C’est un livre singulier que je voudrais présenter aujourd’hui. Un livre de poésie, mais qui relate une aventure insolite. Un pari un peu fou, celui de relier Nice et Clermont-Ferrand à vélo. Un livre écrit à quatre mains, par Ariel Osvaldo Tonello pour les poèmes, et par Marcel « Fotocello » Louchard pour les photos. Un livre qui n’a pour l’instant qu’une existence virtuelle, puis qu’il a été conçu sur le principe du « crowdfunding ». Interview de l’auteur, mon ami Ariel Tonello, membre comme moi du PoëtBuro.
Littérature Portes Ouvertes : Un livre de poésie basé sur un exploit sportif, ce n’est pas banal. Comment est née l’idée de ce livre ?
Ariel Osvaldo Tonello : En 2021, Marcel « Fotocello » et moi avons assisté à un événement poétique où l’on présentait un livre qui avait des images et des poèmes, et nous nous sommes dit que nous pourrions faire pareil, ou mieux ! C’était juste une parole en l’air, mais c’est resté dans ma tête…
Ensuite, je suis parti à vélo à Clermont-Ferrand avec cette idée. En rentrant, j’ai écrit juste dix poèmes, en sachant que, étant étranger, je ne peux pas me permettre quelque chose de trop complexe en langue française pour le moment. Et j’ai envoyé ces poèmes à Marcel et je lui ai dit : « Maintenant tu dois trouver les images ! »

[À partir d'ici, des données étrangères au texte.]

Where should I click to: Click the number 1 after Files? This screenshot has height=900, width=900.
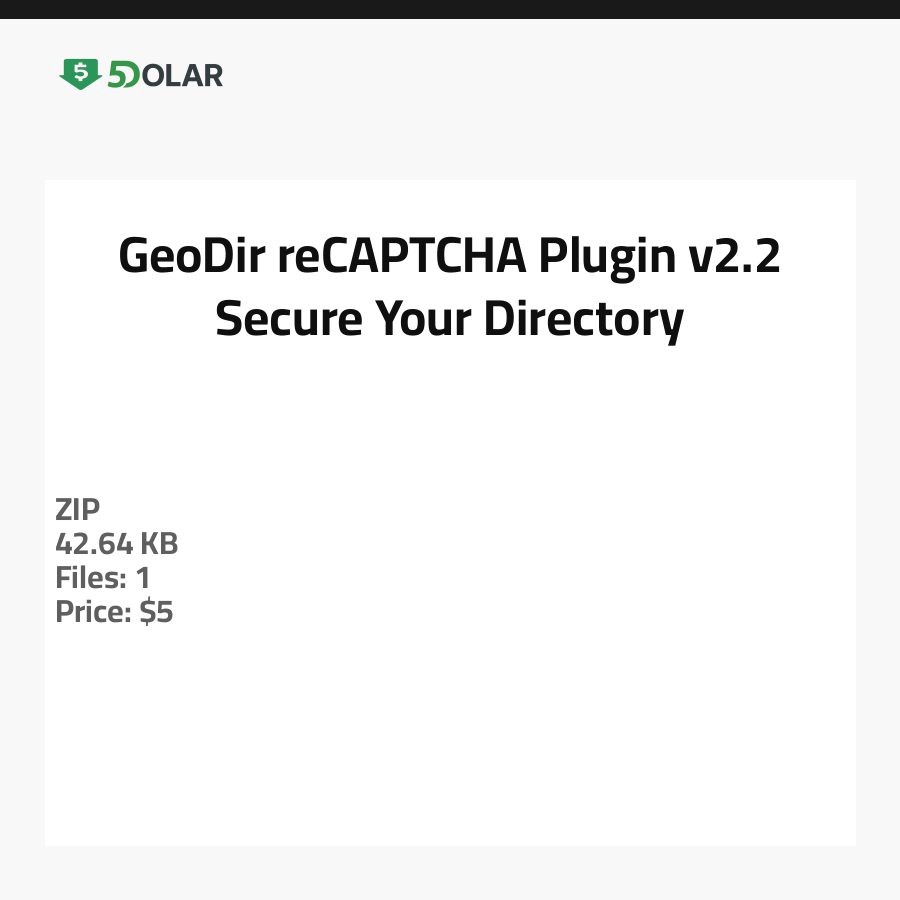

L.P.O.: Ce livre est tout autant un livre de photographies qu’un livre de poésie. L’image n’est pas simplement une illustration, il s’agit d’un vrai « livre de dialogue ». Comment s’est fait ce dialogue ?
Marcel « Fotocello » Louchard : Au fur et à mesure que je lisais les poèmes, instinctivement les images sortaient de ma tête et de ma photothèque. Et parfois c’était une évidence qu’une photo se correspondait à un vers, à un extrait… On a mélangé parfois ces images-là avec les images du voyage d’Ariel et ainsi s’est créé le livre.

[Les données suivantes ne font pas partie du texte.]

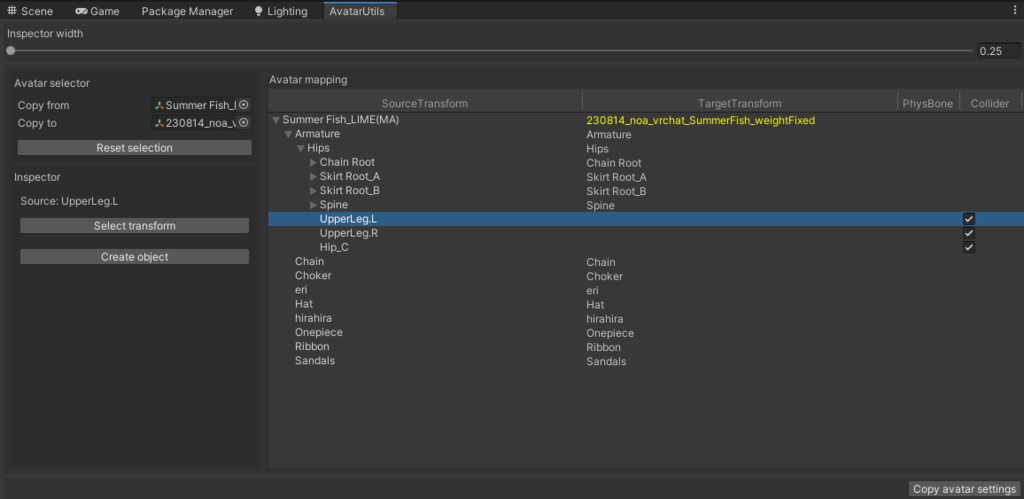The width and height of the screenshot is (1024, 499).
Task: Click the Inspector width value field
Action: [x=996, y=51]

Ariel : Je voudrais rajouter que ce livre est la consécration d’un dialogue entre images et poésie qui a commencé en 2020 avant que je rencontre Fotocello dans la vraie vie et qu’il ne devienne mon copain.
LPO: Tu as fait le choix d’écrire en français, qui n’est pas ta langue maternelle. Que peux-tu dire sur ce choix? Est-ce que tu écris aussi en espagnol? Est-ce que tu utilises les deux langues de façon différente? Quels sont pour toi les charmes de l’une et de l’autre?

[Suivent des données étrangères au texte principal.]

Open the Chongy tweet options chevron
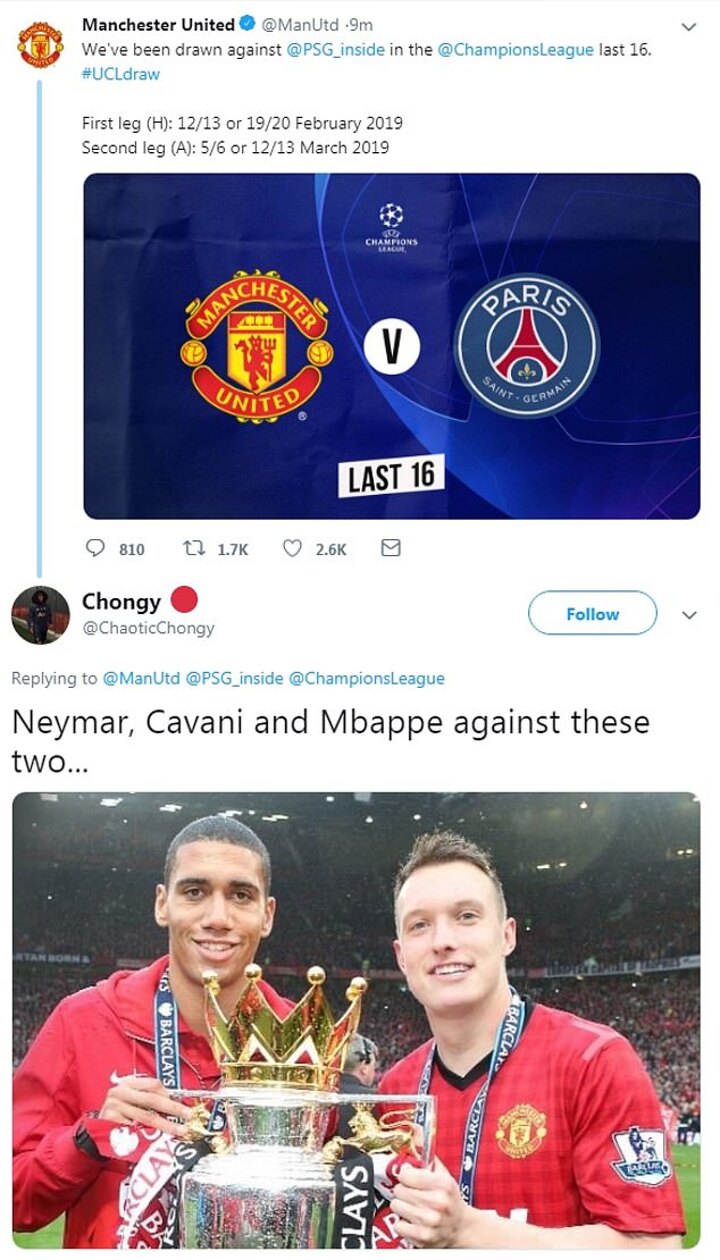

Ariel : En fait, j’écris en espagnol, en anglais et en français. Très rarement, je l’ai fait aussi en italien. Le critère est la personne qui va lire ce que j’écris. Quand c’est pour un hispanophone, j’écris en espagnol, par exemple. Puisque j’habite en France, c’est évident qu’il faut écrire en français ! Ou en provençal, mais pour le moment cela reste compliqué pour moi. Utiliser les langues de façon différente… En fait, en espagnol, je ne réfléchis pas du tout, les mots sortent comme de longs flots. Le français est un grand défi pour moi. Et j’essaie de m’améliorer. Cependant, il reste toujours plus intéressant pour moi d’écrire en français ou en anglais (notamment en anglais), car c’est un exercice et le résultat est toujours plus… rempli de figures de style, de rimes et de musicalité. C’est plus amusant comme processus, alors qu’en espagnol, il n’y a pas d’effort et, à vrai dire, je ne sais pas trop ce que l’on peut faire avec ma langue maternelle de sympa, alors qu’en anglais, j’adore jouer avec les mots ; et en français on connaît tous et toutes le charme des homophones, par exemple.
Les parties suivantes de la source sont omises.